### What you should do
Your response should reproduce every line of the entries that contains the word "computer".

### Supplied material
——
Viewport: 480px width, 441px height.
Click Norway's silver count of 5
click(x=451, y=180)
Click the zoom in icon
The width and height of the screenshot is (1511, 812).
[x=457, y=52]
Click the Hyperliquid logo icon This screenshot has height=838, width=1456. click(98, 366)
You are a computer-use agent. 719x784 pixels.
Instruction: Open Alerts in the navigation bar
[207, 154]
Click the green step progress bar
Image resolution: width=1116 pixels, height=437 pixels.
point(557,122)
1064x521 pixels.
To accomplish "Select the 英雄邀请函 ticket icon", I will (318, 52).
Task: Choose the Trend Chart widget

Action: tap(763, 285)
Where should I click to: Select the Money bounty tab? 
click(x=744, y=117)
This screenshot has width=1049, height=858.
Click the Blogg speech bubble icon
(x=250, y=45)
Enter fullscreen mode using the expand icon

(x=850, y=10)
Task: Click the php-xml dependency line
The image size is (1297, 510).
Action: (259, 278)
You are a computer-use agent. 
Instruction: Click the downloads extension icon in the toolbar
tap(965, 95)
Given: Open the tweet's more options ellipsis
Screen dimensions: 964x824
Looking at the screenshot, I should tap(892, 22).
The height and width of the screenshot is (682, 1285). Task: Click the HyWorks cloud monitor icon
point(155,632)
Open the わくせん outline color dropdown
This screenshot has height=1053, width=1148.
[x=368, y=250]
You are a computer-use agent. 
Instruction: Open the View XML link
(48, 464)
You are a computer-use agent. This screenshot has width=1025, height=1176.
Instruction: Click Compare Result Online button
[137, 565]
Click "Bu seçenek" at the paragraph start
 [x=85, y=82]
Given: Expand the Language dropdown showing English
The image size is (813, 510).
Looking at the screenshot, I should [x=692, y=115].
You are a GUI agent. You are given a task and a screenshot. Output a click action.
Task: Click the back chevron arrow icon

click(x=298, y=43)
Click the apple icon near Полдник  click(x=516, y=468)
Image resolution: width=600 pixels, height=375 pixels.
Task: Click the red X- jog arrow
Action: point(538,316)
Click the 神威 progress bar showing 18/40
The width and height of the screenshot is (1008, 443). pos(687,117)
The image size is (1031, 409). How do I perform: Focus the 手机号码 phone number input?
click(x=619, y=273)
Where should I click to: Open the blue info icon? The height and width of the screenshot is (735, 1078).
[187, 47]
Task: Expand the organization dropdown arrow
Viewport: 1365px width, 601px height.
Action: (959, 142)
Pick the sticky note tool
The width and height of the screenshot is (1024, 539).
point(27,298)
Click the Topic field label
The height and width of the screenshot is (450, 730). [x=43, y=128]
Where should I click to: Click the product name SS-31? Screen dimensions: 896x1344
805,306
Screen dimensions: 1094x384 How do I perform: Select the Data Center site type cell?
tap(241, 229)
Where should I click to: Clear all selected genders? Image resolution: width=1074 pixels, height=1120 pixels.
——
### Problem solution
You are a computer-use agent. 719x784 pixels.
You are a computer-use agent. 
You are a computer-use agent. 
You are a computer-use agent. This screenshot has width=1025, height=1176.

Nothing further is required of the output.